Tea Cups and Giggles.

Happily home on spring break!  Got to come back and take some pictures at my lovely friend's birthday party!  We had a tea party.







March 3, 2014

The Road So Far.

Today marks the start of week nine.  Slowly but surely this quarter is wrapping up.  To be honest, it couldn't come soon enough.  This quarter has been such a struggle for me, and the hopelessness I felt when I wrote my last post, really never went away.

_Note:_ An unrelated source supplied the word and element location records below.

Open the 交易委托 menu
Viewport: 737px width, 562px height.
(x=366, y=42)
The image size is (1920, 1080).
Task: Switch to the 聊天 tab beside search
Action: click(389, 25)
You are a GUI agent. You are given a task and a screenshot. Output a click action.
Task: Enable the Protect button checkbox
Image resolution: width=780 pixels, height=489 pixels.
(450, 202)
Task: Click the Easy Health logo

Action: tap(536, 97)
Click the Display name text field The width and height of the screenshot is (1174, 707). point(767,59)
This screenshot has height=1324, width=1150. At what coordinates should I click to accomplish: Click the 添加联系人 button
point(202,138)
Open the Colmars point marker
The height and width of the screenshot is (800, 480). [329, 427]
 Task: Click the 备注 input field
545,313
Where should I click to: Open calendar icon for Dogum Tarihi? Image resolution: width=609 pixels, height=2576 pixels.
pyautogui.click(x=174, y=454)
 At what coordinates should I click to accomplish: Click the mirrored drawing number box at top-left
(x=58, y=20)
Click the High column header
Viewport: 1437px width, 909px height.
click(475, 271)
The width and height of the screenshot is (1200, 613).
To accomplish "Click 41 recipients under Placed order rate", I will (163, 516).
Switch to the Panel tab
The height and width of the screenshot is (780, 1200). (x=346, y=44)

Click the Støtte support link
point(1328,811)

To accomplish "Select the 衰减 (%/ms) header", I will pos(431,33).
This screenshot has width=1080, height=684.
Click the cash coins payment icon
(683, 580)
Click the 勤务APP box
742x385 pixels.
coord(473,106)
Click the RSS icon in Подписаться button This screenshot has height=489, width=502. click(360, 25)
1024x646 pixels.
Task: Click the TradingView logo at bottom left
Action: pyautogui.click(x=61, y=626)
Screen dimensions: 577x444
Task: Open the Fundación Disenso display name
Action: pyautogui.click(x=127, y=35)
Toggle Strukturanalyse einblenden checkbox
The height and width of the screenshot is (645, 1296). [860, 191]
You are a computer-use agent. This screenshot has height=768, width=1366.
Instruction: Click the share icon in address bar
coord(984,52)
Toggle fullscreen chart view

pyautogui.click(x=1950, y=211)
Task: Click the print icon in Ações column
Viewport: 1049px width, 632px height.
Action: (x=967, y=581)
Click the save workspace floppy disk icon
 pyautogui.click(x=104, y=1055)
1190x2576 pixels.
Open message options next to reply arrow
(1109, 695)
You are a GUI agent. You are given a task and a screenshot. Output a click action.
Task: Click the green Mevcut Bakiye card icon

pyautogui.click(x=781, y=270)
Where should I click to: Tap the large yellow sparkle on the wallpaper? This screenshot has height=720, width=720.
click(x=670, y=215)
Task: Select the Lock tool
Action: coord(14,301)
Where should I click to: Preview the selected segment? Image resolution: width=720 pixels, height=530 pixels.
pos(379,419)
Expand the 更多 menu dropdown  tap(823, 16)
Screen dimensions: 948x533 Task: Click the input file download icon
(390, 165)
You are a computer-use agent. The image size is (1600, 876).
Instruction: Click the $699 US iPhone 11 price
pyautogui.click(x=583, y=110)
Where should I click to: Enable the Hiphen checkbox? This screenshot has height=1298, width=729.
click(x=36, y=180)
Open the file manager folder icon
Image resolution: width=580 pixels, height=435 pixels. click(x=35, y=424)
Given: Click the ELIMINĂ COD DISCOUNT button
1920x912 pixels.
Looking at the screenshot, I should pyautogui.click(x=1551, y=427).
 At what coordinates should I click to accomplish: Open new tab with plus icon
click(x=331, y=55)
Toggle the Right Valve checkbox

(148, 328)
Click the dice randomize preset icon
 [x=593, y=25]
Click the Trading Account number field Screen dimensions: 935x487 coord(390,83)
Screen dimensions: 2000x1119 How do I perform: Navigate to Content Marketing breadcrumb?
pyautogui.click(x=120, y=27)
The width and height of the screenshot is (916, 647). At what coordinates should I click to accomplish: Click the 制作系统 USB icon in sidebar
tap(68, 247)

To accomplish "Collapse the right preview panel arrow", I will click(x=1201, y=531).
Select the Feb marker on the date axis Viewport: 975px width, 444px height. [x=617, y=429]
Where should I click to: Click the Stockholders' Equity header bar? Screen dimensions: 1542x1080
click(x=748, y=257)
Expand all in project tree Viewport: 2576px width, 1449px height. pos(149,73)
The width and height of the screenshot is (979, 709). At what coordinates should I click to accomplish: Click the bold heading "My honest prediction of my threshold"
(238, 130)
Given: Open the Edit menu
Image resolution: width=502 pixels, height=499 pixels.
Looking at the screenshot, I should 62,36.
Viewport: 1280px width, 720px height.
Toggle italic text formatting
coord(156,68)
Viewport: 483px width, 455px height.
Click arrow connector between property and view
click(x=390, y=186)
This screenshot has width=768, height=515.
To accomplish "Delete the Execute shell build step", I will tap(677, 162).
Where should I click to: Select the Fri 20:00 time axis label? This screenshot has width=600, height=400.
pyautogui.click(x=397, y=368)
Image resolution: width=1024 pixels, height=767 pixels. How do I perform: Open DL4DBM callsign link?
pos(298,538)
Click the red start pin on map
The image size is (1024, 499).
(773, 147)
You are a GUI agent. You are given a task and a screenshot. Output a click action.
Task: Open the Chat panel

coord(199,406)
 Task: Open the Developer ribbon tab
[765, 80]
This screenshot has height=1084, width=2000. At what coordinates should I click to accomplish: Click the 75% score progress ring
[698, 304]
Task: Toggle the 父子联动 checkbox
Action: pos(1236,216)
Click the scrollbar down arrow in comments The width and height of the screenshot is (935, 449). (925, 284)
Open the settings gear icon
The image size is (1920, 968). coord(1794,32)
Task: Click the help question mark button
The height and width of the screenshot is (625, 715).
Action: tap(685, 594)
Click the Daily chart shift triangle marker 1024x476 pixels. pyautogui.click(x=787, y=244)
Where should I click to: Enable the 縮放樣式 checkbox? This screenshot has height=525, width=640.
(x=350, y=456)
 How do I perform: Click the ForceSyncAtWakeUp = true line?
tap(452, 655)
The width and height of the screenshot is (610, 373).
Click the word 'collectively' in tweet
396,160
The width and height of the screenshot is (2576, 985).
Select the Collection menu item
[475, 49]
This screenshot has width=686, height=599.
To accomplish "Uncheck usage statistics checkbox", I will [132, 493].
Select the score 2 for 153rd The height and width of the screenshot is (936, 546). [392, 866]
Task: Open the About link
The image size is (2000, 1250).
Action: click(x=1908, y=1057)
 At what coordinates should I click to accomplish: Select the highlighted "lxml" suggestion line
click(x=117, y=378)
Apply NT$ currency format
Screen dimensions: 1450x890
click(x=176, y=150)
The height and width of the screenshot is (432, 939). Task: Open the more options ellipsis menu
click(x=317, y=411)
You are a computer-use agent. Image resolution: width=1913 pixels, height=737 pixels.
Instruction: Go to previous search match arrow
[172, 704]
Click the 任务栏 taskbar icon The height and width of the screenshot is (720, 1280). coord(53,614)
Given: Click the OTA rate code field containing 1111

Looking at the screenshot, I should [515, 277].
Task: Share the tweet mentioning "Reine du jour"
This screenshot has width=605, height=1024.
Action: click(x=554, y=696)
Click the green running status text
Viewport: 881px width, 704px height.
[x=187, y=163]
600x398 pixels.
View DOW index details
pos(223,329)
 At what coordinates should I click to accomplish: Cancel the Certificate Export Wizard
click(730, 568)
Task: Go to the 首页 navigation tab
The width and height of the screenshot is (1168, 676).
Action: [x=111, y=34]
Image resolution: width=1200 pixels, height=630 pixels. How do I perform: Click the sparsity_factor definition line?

To answer some questions I have been getting since my last post, things in class have gotten better.  Over the first five weeks or so, I was being sexually harassed, everyday, in one of my classes.  Causing more problems than I would actually care to admit.  After finally confronting two teachers about it and getting  some repercussions because I "snitched", the harassment has died down to next to nothing.  A blessing, to say the least.  I am no longer fearful to walk into my classroom, or paranoid every time I passed one of my classmates in the hallway. I have had a few of my classmates admit that I now scare them, which to be honest, is a delightful turn of events.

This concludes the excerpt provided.